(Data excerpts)

═══

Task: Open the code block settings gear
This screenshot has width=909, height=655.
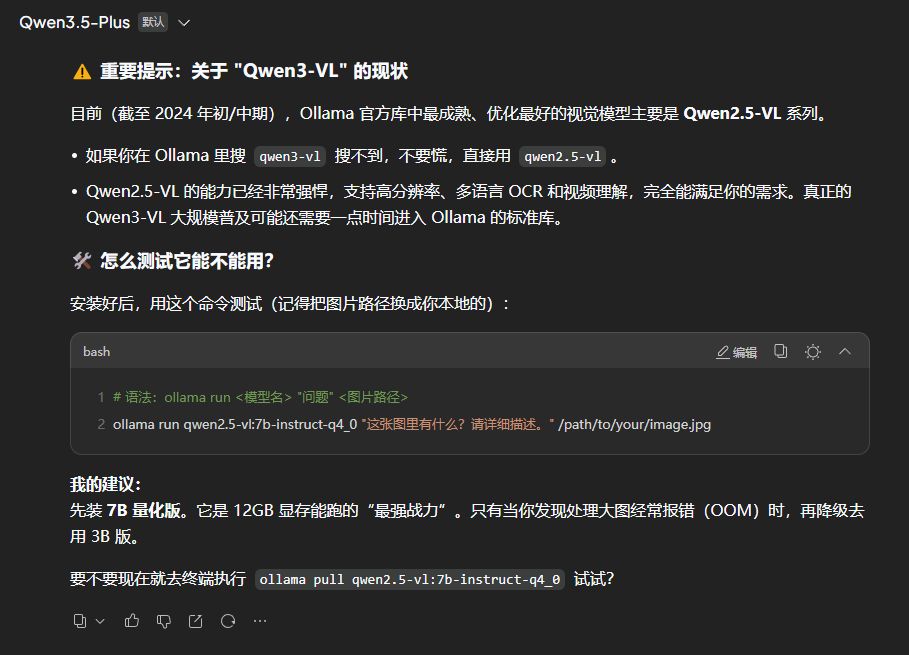Action: pos(812,351)
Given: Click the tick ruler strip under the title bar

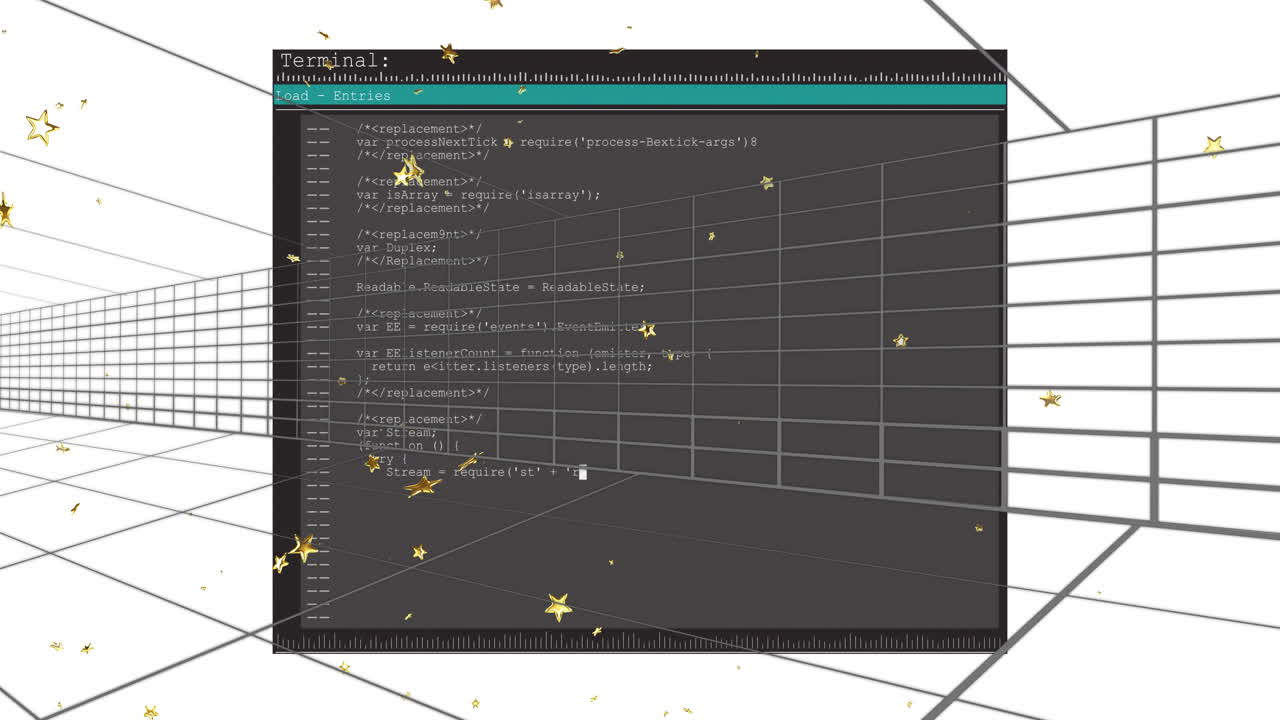Looking at the screenshot, I should click(x=640, y=76).
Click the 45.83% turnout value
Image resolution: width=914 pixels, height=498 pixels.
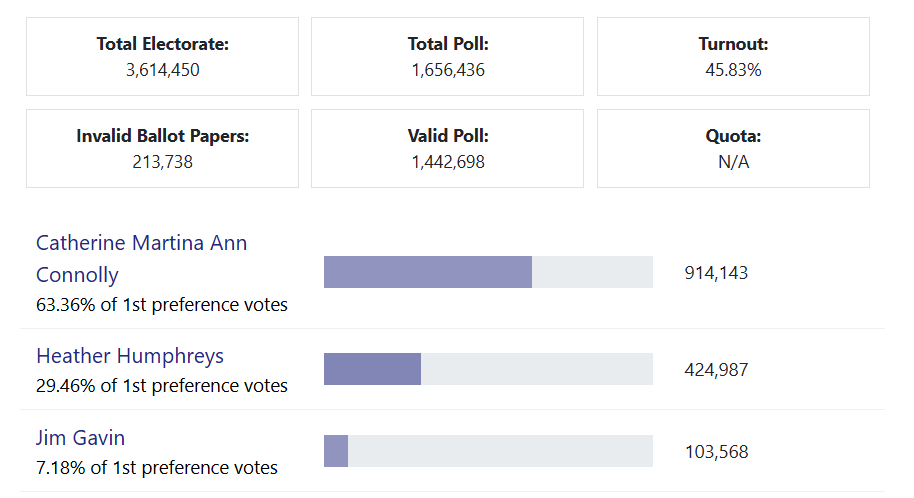pyautogui.click(x=733, y=70)
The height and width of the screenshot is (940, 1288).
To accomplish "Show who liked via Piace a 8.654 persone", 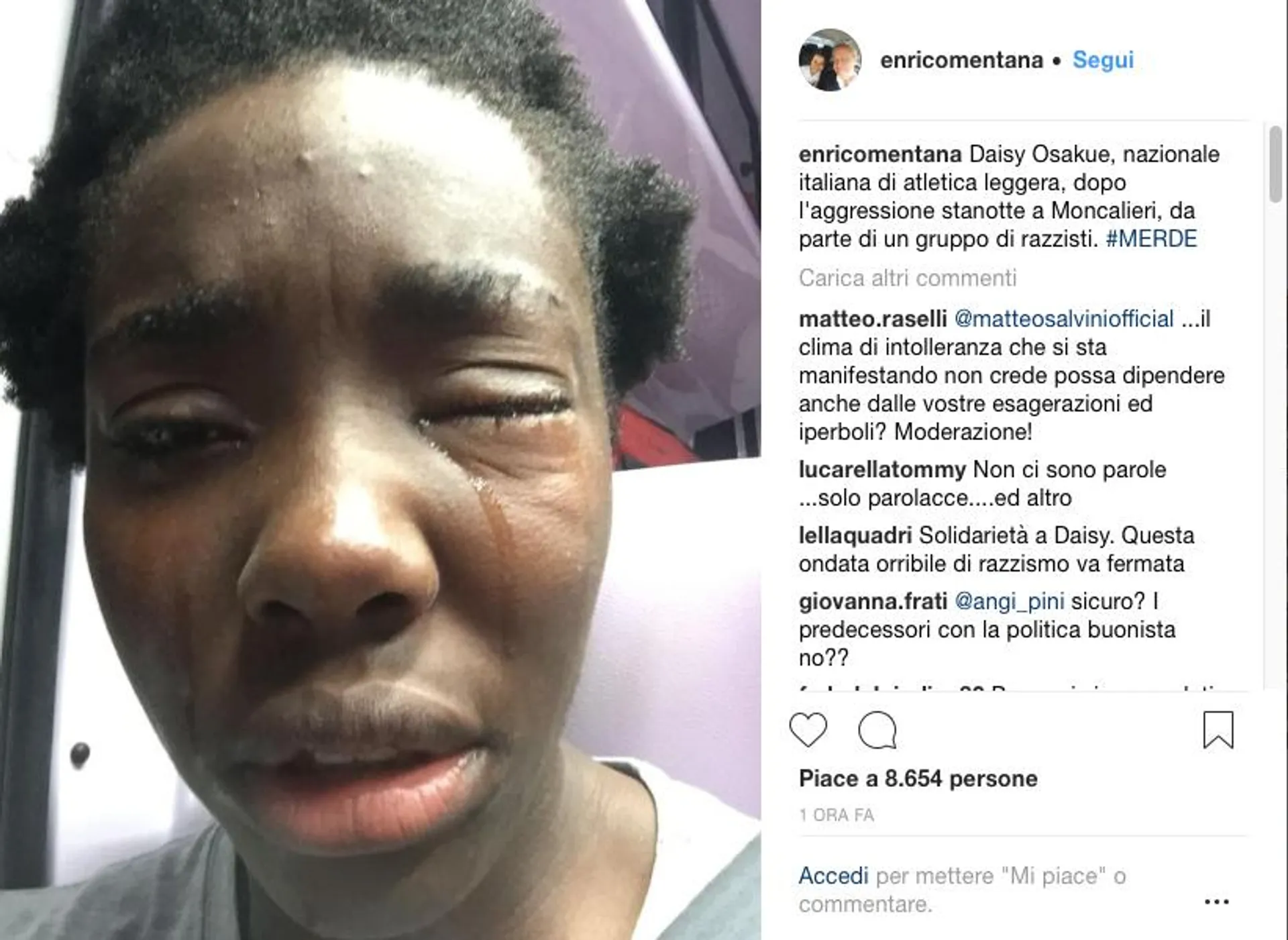I will (x=918, y=778).
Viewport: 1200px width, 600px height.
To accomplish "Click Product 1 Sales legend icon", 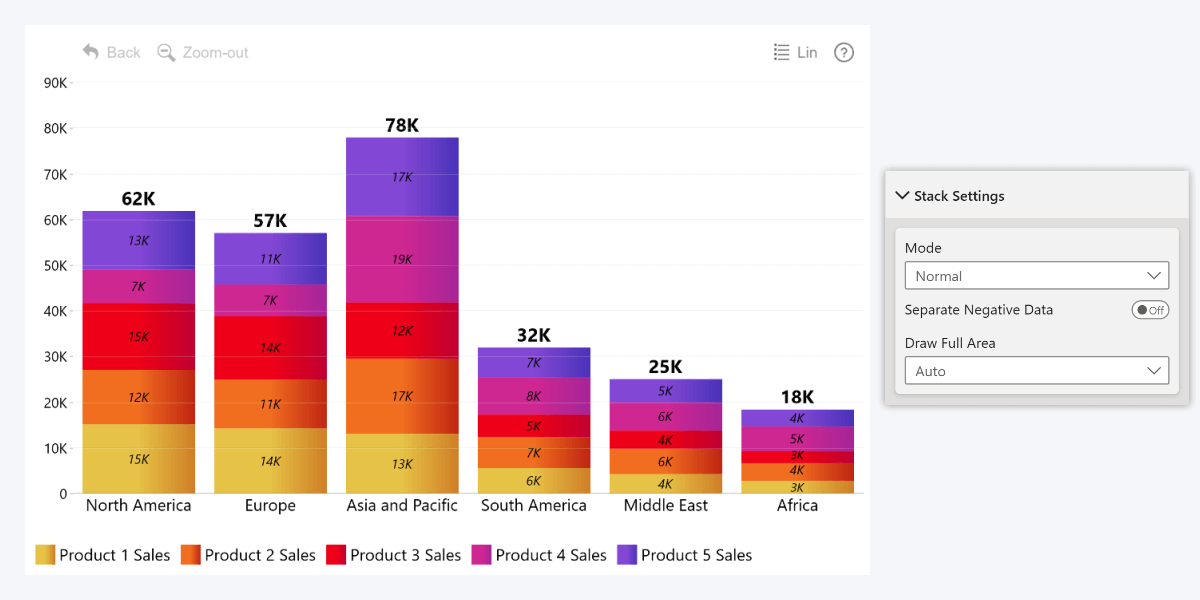I will click(x=45, y=555).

═══

▶ **About this task**: Print only the lines from the first line of the data above through the one containing "Click the 45.83% turnout value", exactly as they are, with pictures omitted.

▶ **Answer to this exercise**:
Task: Open the code block settings gear
This screenshot has width=909, height=655.
Action: pos(812,351)
Given: Click the tick ruler strip under the title bar

Looking at the screenshot, I should click(x=640, y=76).
Click the 45.83% turnout value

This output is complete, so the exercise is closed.